- **WORK TO COMPLETE**
Reproduce the opening lines of the records exactly, please, stopping after the line that contains "Sitemap (634, 2333)".
Start of RECORDS FOR THE EXERCISE
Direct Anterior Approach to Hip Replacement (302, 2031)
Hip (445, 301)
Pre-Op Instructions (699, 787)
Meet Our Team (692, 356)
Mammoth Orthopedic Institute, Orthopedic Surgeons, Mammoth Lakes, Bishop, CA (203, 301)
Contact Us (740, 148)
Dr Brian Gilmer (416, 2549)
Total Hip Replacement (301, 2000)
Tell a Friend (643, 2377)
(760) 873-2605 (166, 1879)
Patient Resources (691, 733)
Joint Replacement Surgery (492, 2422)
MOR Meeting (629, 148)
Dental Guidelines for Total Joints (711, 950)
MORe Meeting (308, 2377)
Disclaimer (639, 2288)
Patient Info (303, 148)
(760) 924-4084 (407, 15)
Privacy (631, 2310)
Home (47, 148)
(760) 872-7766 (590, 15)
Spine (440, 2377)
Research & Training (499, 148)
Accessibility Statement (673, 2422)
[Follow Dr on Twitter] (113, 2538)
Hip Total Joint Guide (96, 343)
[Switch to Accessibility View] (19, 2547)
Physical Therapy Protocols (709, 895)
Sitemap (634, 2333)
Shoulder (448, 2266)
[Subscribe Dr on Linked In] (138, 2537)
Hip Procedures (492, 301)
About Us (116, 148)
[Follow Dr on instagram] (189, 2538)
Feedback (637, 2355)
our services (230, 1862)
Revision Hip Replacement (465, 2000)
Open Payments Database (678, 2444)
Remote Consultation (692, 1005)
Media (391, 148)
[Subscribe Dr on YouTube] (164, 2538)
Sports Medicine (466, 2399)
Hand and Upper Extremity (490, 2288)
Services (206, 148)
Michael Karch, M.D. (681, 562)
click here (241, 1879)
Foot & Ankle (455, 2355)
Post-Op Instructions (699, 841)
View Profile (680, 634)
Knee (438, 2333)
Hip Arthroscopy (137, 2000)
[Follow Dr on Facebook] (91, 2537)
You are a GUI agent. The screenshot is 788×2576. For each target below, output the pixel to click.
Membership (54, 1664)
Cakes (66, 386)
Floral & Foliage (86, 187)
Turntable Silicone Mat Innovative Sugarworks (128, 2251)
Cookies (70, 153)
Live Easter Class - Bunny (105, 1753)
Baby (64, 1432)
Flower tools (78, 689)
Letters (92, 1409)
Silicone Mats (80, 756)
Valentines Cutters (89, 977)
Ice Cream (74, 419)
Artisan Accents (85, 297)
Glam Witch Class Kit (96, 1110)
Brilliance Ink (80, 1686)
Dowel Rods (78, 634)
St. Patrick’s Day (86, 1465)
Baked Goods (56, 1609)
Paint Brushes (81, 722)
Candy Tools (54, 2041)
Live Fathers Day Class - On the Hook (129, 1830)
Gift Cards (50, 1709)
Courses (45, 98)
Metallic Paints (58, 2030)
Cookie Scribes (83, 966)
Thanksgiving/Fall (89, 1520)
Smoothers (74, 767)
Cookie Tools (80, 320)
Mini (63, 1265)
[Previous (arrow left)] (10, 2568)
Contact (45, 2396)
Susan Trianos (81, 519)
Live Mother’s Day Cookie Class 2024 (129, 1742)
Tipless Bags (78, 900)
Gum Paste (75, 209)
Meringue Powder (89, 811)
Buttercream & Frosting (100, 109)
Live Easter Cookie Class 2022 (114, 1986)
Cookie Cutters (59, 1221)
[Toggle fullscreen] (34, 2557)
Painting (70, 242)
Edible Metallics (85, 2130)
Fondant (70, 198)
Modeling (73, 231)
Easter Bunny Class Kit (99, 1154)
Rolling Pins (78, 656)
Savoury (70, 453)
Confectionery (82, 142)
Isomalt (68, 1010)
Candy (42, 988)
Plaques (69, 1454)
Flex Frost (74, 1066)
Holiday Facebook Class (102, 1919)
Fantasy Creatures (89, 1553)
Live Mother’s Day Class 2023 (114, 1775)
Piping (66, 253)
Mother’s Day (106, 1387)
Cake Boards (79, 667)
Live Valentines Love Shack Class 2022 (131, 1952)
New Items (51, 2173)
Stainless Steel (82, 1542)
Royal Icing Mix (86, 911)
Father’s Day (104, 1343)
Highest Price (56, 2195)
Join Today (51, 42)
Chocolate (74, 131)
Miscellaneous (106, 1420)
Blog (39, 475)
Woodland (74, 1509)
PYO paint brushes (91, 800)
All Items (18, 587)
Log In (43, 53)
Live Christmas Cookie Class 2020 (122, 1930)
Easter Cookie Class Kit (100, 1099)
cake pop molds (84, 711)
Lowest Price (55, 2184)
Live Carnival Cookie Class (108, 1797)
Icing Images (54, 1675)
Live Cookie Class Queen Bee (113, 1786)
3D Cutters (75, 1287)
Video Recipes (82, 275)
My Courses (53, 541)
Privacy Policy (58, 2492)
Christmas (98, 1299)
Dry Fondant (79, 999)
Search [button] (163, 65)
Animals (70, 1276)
End of RECORDS FOR THE EXERCISE
- **RESPONSE AREA**
Direct Anterior Approach to Hip Replacement (302, 2031)
Hip (445, 301)
Pre-Op Instructions (699, 787)
Meet Our Team (692, 356)
Mammoth Orthopedic Institute, Orthopedic Surgeons, Mammoth Lakes, Bishop, CA (203, 301)
Contact Us (740, 148)
Dr Brian Gilmer (416, 2549)
Total Hip Replacement (301, 2000)
Tell a Friend (643, 2377)
(760) 873-2605 (166, 1879)
Patient Resources (691, 733)
Joint Replacement Surgery (492, 2422)
MOR Meeting (629, 148)
Dental Guidelines for Total Joints (711, 950)
MORe Meeting (308, 2377)
Disclaimer (639, 2288)
Patient Info (303, 148)
(760) 924-4084 (407, 15)
Privacy (631, 2310)
Home (47, 148)
(760) 872-7766 (590, 15)
Spine (440, 2377)
Research & Training (499, 148)
Accessibility Statement (673, 2422)
[Follow Dr on Twitter] (113, 2538)
Hip Total Joint Guide (96, 343)
[Switch to Accessibility View] (19, 2547)
Physical Therapy Protocols (709, 895)
Sitemap (634, 2333)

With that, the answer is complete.